The Markit/CIPS UK Purchasing Managers’ Index (PMI) for manufacturing recorded
a figure of 52.1, a fall from a downwardly revised figure of 54.4 in April.
While the figure remained above the 50 mark that indicates expansion for
the 22nd successive month, it was the lowest figure since September 2009.
Rob Dobson, senior economist at Markit and author of the PMI report, said domestic market
weakness was the main drag on order books and output. “However, this was
exacerbated by the additional bank holidays in late April, which fell during
the early part of the latest survey period, and ongoing supply chain disruption
following the Japanese earthquake. Consumer goods producers and small-scale
manufacturers have been hit hardest by the slowdown.”

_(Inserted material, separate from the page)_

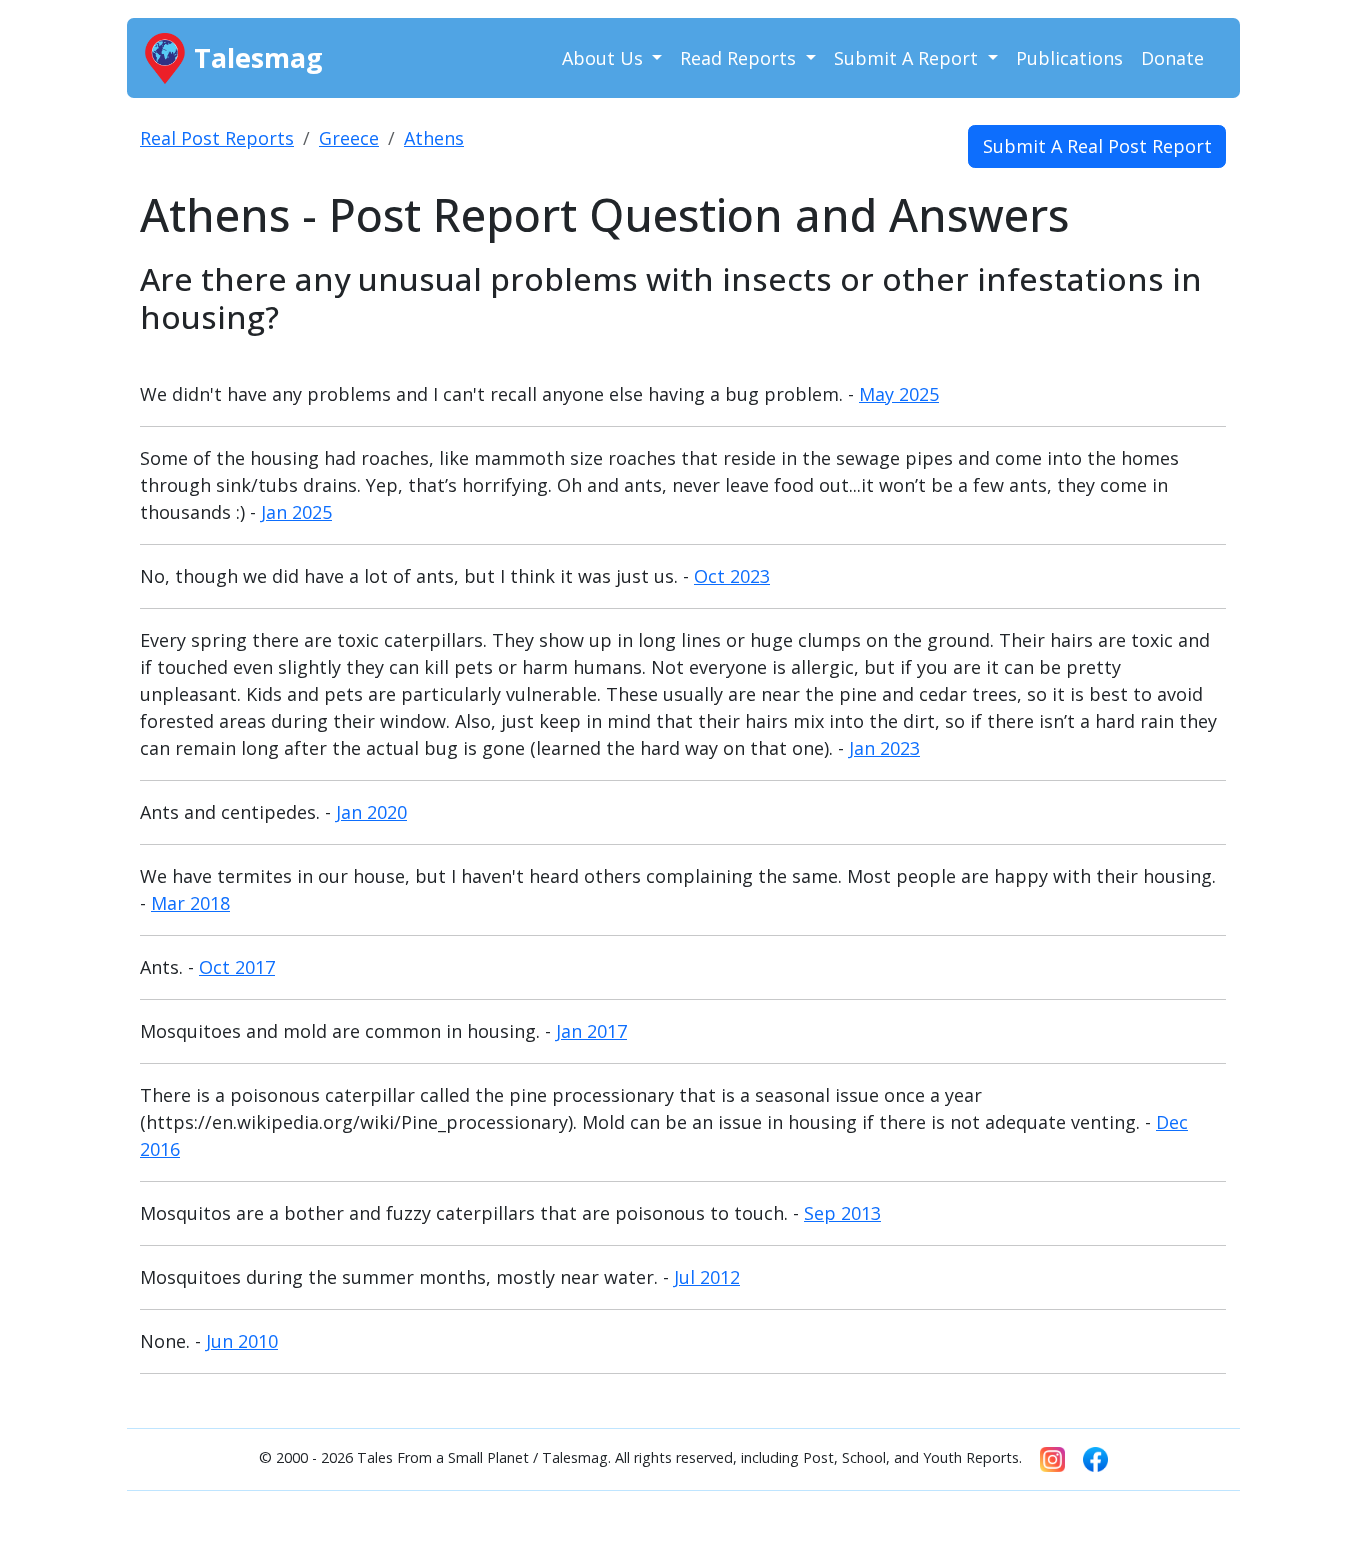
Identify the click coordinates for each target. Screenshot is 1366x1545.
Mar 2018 (190, 903)
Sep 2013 (842, 1213)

David Noble, CIPS CEO, said the picture might not be as disheartening in the
coming months. “With the level of export orders still rising and the rate of
inflation easing somewhat, we expect that May will come to be seen as an
anomaly. However, the underlying trend is likely to remain one of slower growth
compared with the start of the year."
Meanwhile, buyers in manufacturing firms saw input price inflation
continue to ease. It fell from 75.7 in April to
71.3 in May, with both figures seasonally adjusted.